The following example shows the first parts of the initialisation:
#include "drv/sio/ambaSio.h" LOCAL AMBA_CHAN ambaChan[N_AMBA_UART_CHANS]; void sysSerialHwInit (void) { int i; for (i = 0; i < N_AMBA_UART_CHANS; i++) { ambaChan[i].regs = devParas[i].baseAdrs; ambaChan[i].baudRate = CONSOLE_BAUD_RATE; ambaChan[i].xtal = UART_XTAL_FREQ; ambaChan[i].levelRx = devParas[i].intLevelRx; ambaChan[i].levelTx = devParas[i].intLevelTx; /* * Initialise driver functions, getTxChar, putRcvChar and * channelMode, then initialise UART */ ambaDevInit(&ambaChan[i]); } }The BSP's sysHwInit2( ) routine typically calls sysSerialHwInit2( ), which connects the chips interrupts via intConnect( ) (the two interrupts ambaIntTx and ambaIntRx) and enables those interrupts, as shown in the following example:
void sysSerialHwInit2 (void) { /* connect and enable Rx interrupt */ (void) intConnect (INUM_TO_IVEC(devParas[0].vectorRx), ambaIntRx, (int) &ambaChan[0]); intEnable (devParas[0].intLevelRx); /* connect Tx interrupt */ (void) intConnect (INUM_TO_IVEC(devParas[0].vectorTx), ambaIntTx, (int) &ambaChan[0]); /* * There is no point in enabling the Tx interrupt, as it will * interrupt immediately and then be disabled. */ }
By convention all the BSP-specific serial initialisation is performed in a file called sysSerial.c, which is #include'ed by sysLib.c. sysSerial.c implements at least four functions, sysSerialHwInit( ) sysSerialHwInit2( ), sysSerialChanGet( ), and sysSerialReset( ). The first two have been described above, the others work as follows:
sysSerialChanGet is called by usrRoot to get the serial channel descriptor associated with a serial channel number. The routine takes a single parameter which is a channel number ranging between zero and NUM_TTY. It returns a pointer to the corresponding channel descriptor, SIO_CHAN *, which is just the address of the AMBA_CHAN structure.
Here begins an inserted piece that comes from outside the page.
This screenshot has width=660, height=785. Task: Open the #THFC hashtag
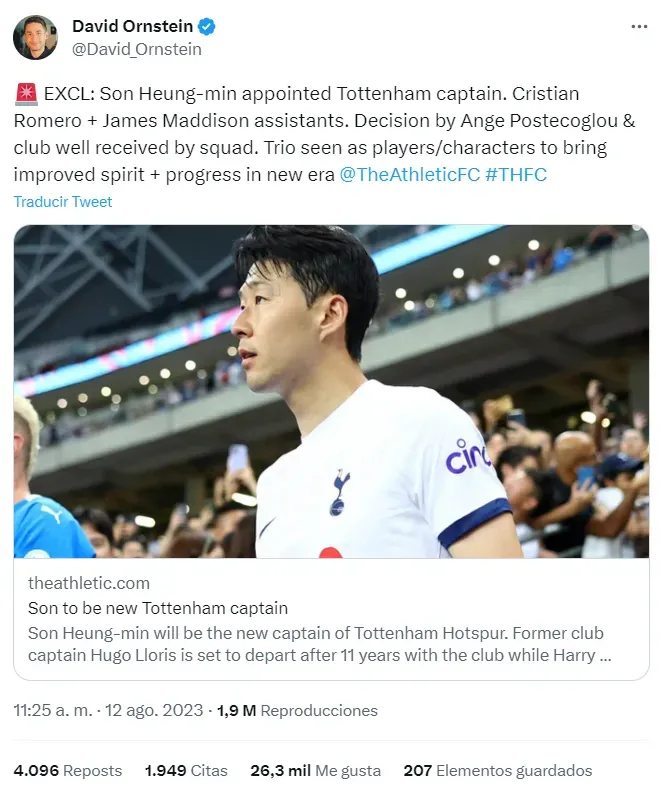pyautogui.click(x=516, y=175)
sysSerialReset is called from sysToMonitor( ) and should reset the serial devices to an inactive state (prevent them from generating any interrupts).
drv/sio/ambaSio.h sioLib.h
ambaSio, Advanced RISC Machines AMBA UART (AP13) Data Sheet, Digital Semiconductor 21285 Core Logic for SA-110 Microprocessor Data Sheet, " Digital Semiconductor EBSA-285 Evaluation Board Reference Manual.
ambaDevInit( ) - initialise an AMBA channel
void ambaDevInit ( AMBA_CHAN * pChan /* ptr to AMBA_CHAN describing this channel */ )
This routine initialises some SIO_CHAN function pointers and then resets the chip to a quiescent state. Before this routine is called, the BSP must already have initialised all the device addresses, etc. in the AMBA_CHAN structure.
N/A
ambaIntTx( ) - handle a transmitter interrupt
void ambaIntTx ( AMBA_CHAN * pChan /* ptr to AMBA_CHAN describing this channel */ )
This routine handles write interrupts from the UART.
N/A
ambaIntRx( ) - handle a receiver interrupt
void ambaIntRx ( AMBA_CHAN * pChan /* ptr to AMBA_CHAN describing this channel */ )
This routine handles read interrupts from the UART.